Cinnamoroll has a series of three travel picture books called Cinnamon Travel Ehon (シナモントラベルえほん). Another Japanese Cinnamoroll book is Cinnamon ga Ippai!, labeled as an "official fan book"."

===Merchandising===

Cinnamoroll merchandise includes Build-a-Bear plush toys, Converse shoes, and crossover merchandise with Hikaru Midorikawa.

===Events===
Characters of the series also appeared in various Sanrio Puroland and HarmonyLand lives shows, parades, and events. Following their debut in 2007 with their first musical Cinnamon's Door of Secrets (シナモンのひみつの扉, Shinamon no Himitsu no tobira).

===Music===
Cinnamon was featured in a music video with the Japanese rock girl band Scandal. In June 2012, Sanrio teamed up with MasatakaP to create an animated video coinciding the character's 10th Anniversary using the MikuMikuDance software. The video is handled by MastakaP for the animation while Intetsu, the Bassist of the band Ayabie handles the music. A downloadable version of Cinnamon for use with MikuMikuDance software was available by Sanrio until August 31, 2012. In October 2012, Vocaloid producer OSTER project announced an album called Cinnamon Trip!!, which was released in Japan on December 12, 2012. There are 9 songs in the album, each sung by Cinnamoroll and his friends including the Cinnamoangels and Lloromannic. Each song has its own theme, such as Mocha's song "Petit Paris" which takes place in Paris, France, and "Hawaiian Angels" which takes place in Hawaii and is sung by the Cinnamoangels. All of the tracks except three were included in a musical in the Wisdom Tree Stage in Sanrio Puroland starring Cinnamoroll, Mocha, Cappuccino and Chiffon.

==Reception==
Cinnamoroll was the second most successful Sanrio character in 2005, after Hello Kitty. The popularity of Cinnamoroll and minor characters kicked off in 2005 with a "spinoff" called The Cinnamoangels which features Cinnamoroll's friend Mocha, Chiffon, and Azuki. In 2011, Cinnamoroll got his own blog on the Japanese blogging and social networking website Ameba. In 2012, Cinnamoroll celebrated his 10th anniversary. To celebrate Cinnamoroll's 10th Anniversary Tokyo's Haneda Airport had a Cinnamoroll showcase showing fan-taken photos and some original Cinnamoroll pictures. There is also a Cinnamoroll statue that can be seen outside Bandai Headquarters in Tokyo, Japan.

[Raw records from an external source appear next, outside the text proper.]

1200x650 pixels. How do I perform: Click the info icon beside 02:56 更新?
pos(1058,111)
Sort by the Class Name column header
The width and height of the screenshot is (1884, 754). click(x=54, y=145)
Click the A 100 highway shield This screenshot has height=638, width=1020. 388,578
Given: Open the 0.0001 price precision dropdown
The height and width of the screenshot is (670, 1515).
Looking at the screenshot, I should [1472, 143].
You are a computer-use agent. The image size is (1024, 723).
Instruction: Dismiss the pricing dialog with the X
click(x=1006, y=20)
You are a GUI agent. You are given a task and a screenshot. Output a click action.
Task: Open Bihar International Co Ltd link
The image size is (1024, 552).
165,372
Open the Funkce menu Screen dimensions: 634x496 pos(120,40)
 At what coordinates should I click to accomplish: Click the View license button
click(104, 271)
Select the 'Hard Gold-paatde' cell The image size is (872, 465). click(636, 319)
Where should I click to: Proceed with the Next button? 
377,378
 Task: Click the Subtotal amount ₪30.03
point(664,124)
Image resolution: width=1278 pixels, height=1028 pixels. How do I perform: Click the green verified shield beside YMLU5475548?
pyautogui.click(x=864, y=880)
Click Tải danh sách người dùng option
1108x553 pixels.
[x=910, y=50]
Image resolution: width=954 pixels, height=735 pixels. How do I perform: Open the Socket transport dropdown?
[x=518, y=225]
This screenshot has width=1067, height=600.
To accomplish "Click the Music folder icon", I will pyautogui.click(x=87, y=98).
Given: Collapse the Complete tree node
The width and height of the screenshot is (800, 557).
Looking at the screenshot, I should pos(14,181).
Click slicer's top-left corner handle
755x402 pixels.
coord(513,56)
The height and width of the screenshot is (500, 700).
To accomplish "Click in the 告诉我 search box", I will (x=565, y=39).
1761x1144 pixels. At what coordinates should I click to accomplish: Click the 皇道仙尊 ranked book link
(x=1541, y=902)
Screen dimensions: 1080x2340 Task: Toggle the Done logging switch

Cinnamoroll's official Twitter account experienced cyberbullying in 2015, because they think Cinnamoroll will never get angry. A group of Twitter users started responding to the account's tweets with offensive comments regarding the character in March 2015, and the disruption worsened in May. On May 11, a tweet from the official Twitter saying: "Chiffon: "Good morning! Cinnamon doesn't want to come all the way out this morning, so I've come out instead. I will protect Cinnamon, so I hope all his friends will look after him too." was posted, referring to the continuous bullying due to haters. In response, Sanrio blocked the culprits.

Cinnamoroll was voted the most popular Sanrio character in the Sanrio Character Rankings from 2017–2018, and again from 2020–2024.